Most open-source L7 DDoS mitigation and bot-protection approaches rely on challenges (e.g., CAPTCHA or JavaScript proof-of-work) or static rules based on the User-Agent, Referer, or client geolocation. These techniques are increasingly ineffective, as they are easily bypassed by modern open-source impersonation libraries and paid cloud proxy networks.

We explore a different approach: classifying HTTP client requests in near real time using ClickHouse as the primary analytics backend.

We collect access logs directly from Tempesta FW (https://github.com/tempesta-tech/tempesta), a high-performance open-source hybrid of an HTTP reverse proxy and a firewall.
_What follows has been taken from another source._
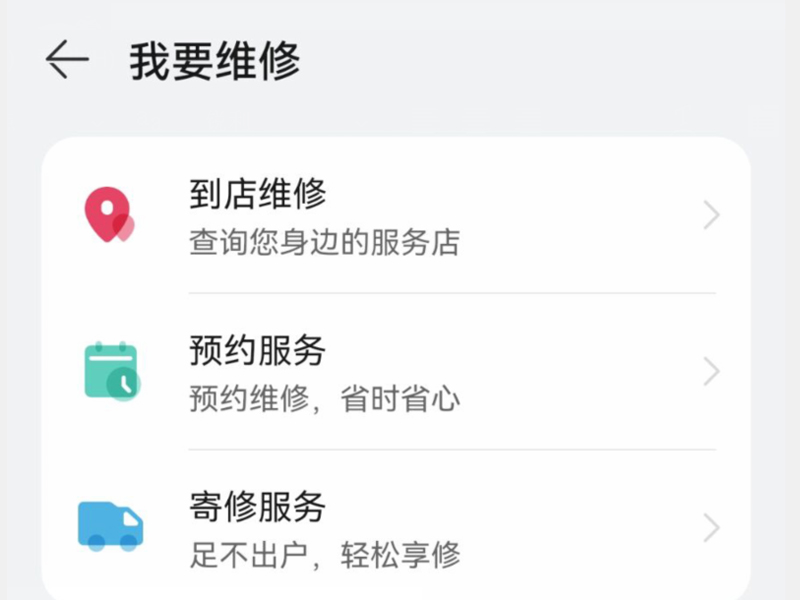Click the red location pin icon
The width and height of the screenshot is (800, 600).
105,213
Tempesta FW implements zero-copy per-CPU log shipping into ClickHouse, so the dataset growth rate is limited only by ClickHouse bulk ingestion performance - which is very high.
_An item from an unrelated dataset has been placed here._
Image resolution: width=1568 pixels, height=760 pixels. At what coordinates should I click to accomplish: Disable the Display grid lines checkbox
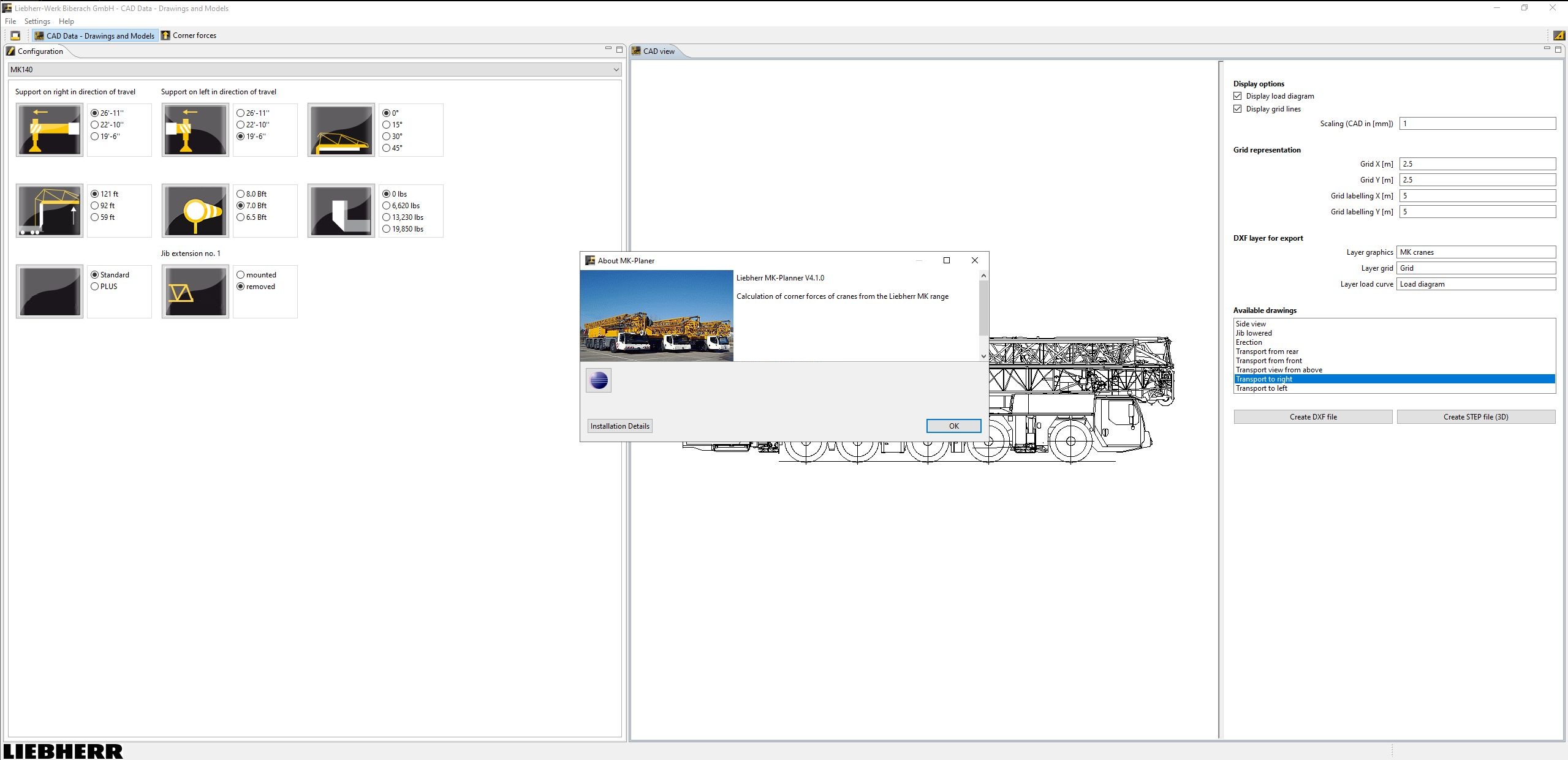pos(1238,108)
WebShield (https://github.com/tempesta-tech/webshield/), a small open-source Python daemon:

* periodically executes analytic queries to detect spikes in traffic (requests or bytes per second), response delays, surges in HTTP error codes, and other anomalies;

* upon detecting a spike, classifies the clients and validates the current model;

* if the model is validated, automatically blocks malicious clients by IP, TLS fingerprints, or HTTP fingerprints.

To simplify and accelerate classification — whether automatic or manual — we introduced a new TLS fingerprinting method.

WebShield is a small and simple daemon, yet it is effective against multi-thousand-IP botnets.